SS: Poetry’s metaphorical power is about connecting unrelated things. It also has a metabolic power, which is physical and involves the ear and the breath. Finally it has a metamorphic power, which is about the transformation of the self. The turns in the car are a little of all these because you have to avoid not hitting anything: bicycles, dogs, horses, cars, buses, trucks, people, objects; part of driving is physical of course, but most of it is mental. Alert attention has to be met with calmness, but also—especially in New York City—aggression and defensiveness. I also had to wrangle with my self-image. Was I a writer, a failed academic, a driver, or what? 

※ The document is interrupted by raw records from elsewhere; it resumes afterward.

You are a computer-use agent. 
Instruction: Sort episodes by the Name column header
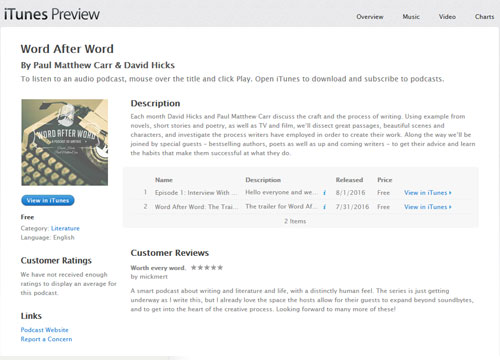(x=164, y=180)
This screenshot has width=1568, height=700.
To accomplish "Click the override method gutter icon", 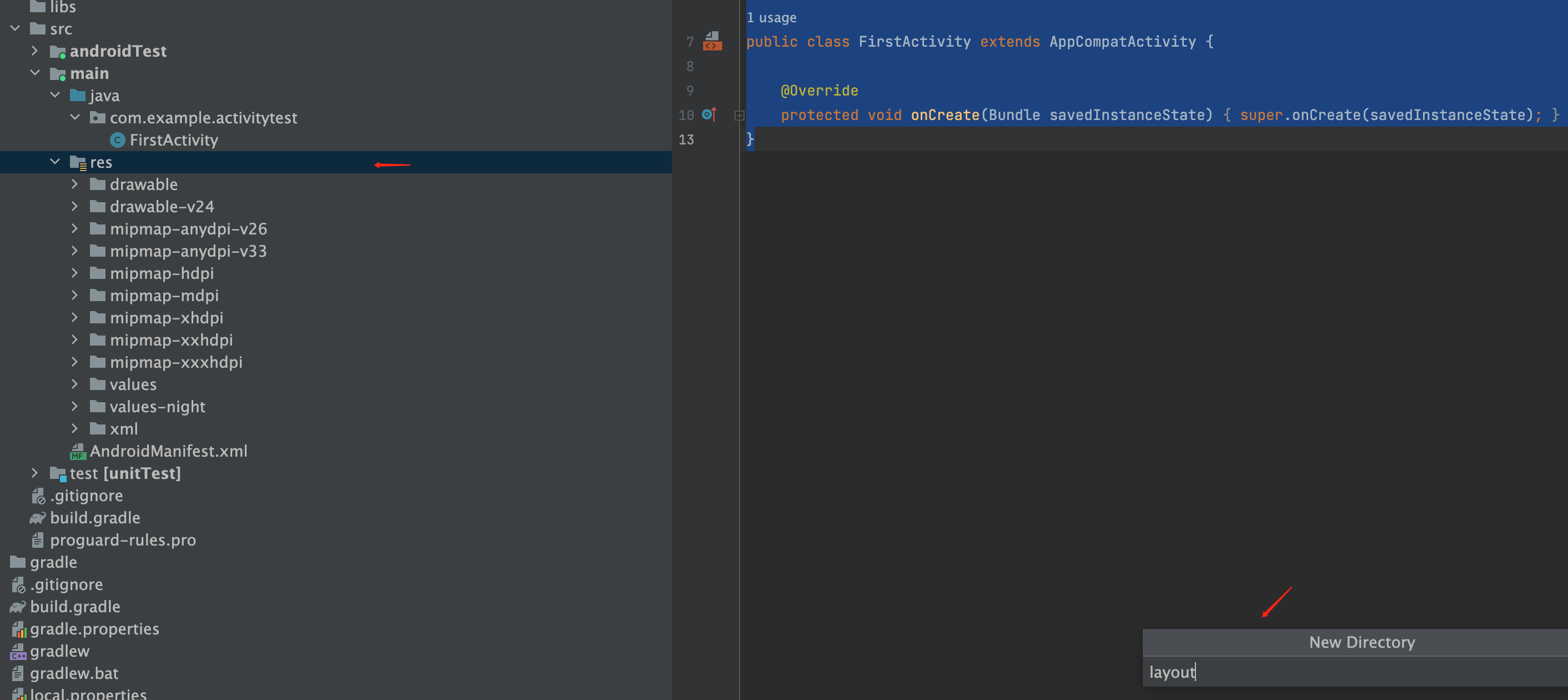I will [x=709, y=114].
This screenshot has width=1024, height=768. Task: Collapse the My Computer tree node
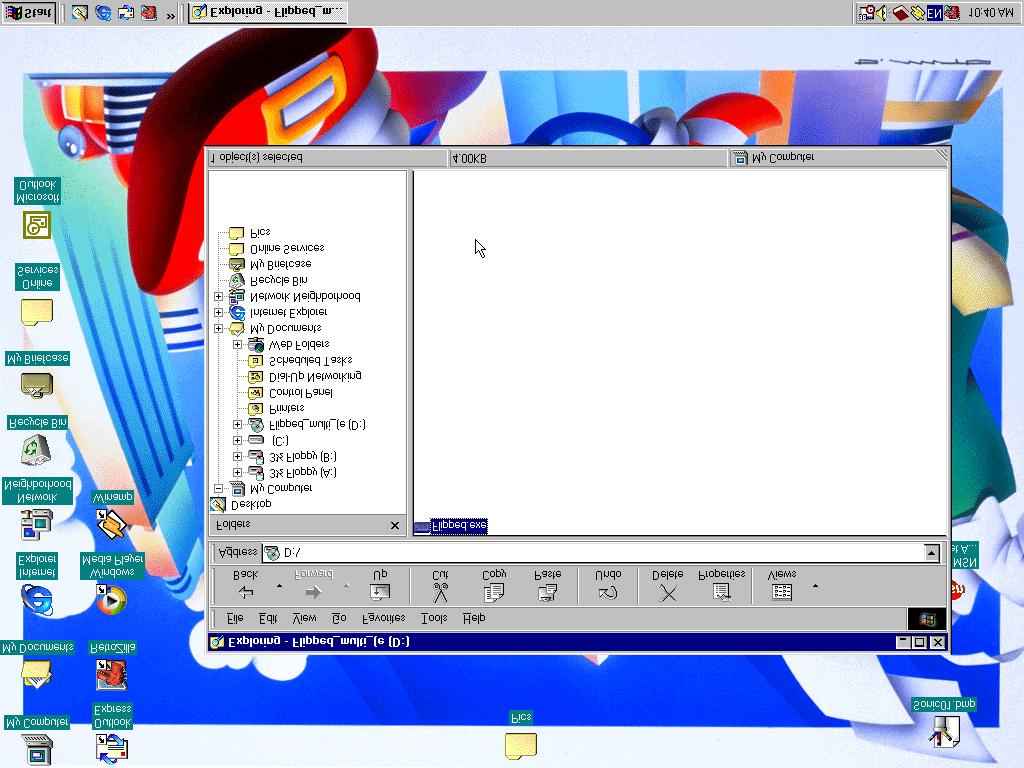point(217,488)
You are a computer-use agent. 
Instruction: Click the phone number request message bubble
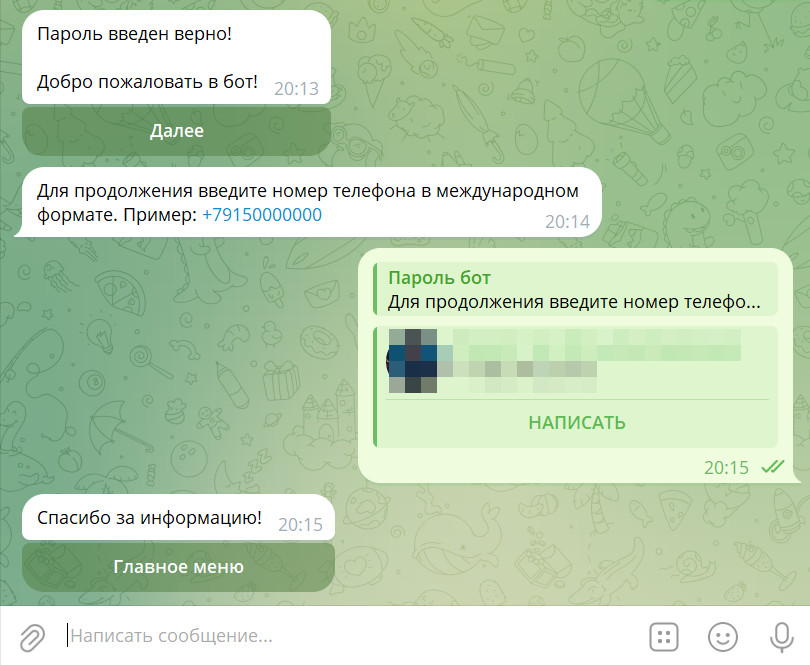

The turns in the poems allow the self to move in and out of these states and spaces. The poems are filled with contradictions because the task is so contradictory: sitting and moving, calm and assertive, looking ahead but having to talk to someone behind you, listening to intensely private moments but being invisible.

I wanted to convey the spontaneity and the inevitability of the interactions I had. I wanted to find ways to connect the immediacy of my embodied experience to the electricity of language. I felt each of the poems in my body because I was there doing the driving day in and out for five years. I lived each of those poems, and a lot of that was physical.

RMF: Jazz has informed your previous work, and this collection is no exception. How do jazz structures and rhythms continue to influence you?

SS: Jazz is about being joyful in spite of conditions, and about rhythm. Rhythm is a way of splitting up and organizing time. Part of the form in the book is the phrase “Today in the taxi” (or some variation of that depending on the time of day), so the cumulative effect is that of a kind of endless recurring series of trips that have a constant element and a variable element. The quick turns of the poems are like those of the car, and those surprises come from my interest in the freedom of jazz.

RMF: This condensed chronicle of so many years comes to us as readers as a liminal space, a timelessness shaped by continual transitions, yet that rhythmic repeated line, “Today in the taxi,” also grounds us in each particular dateless and hourless present. Was there a daily record that the book emerged from?

Anything can and does happen in New York City, and the car is a little version of that.

SS: Yes. I kept a notebook in the car and while I was driving I was able to remember every trip I took. Over 8,000+ trips, I could remember each person, where I picked them up and where they were going. The constancy of that line reiterates the sameness of every trip, and allows the driver to be like Charon, a cosmic ferryman, whose boat carried the souls of the dead across the river of death.

Each of the trips is a transition into a passenger’s little world; the driver is present, but ultimately an outside observer. The odd anonymous intimacy also means the driver’s inner monolog and what he’s reading and hearing can permeate his entry into those little worlds. 

RMF: Is there a story from your taxi experiences that never effectively made it into a poem, but you wish had?

SS: Once this drunk man came up to the car and said “I need a taxi.” I said: “I’m waiting for another passenger.” He said, immediately enraged: “Who? Who the fuck are you waiting for?” I told him Alexandra because a young woman had called and asked me to wait in a particular place.

Then I was thinking he was drunk and would leave, but he got into the car. So, I said again: “I can’t take you. I’m waiting for another passenger.” He screamed: “I’m Alexandra’s fucking father! Don’t, don’t fucking tell me you’re waiting for another person! You’re going to Berkeley Heights, New Jersey!” 

That kind of abuse was common. There were other times when women tried to flirt, pick me up, or invite me up somewhere.

A third moment happened on New Year’s Eve when I was hijacked by a guy who demanded I take him to Coney Island. He told me to stop somewhere on Surf Avenue so he could pee at a construction site and I drove away and left him there. 

Anything can and does happen in New York City, and the car is a little version of that.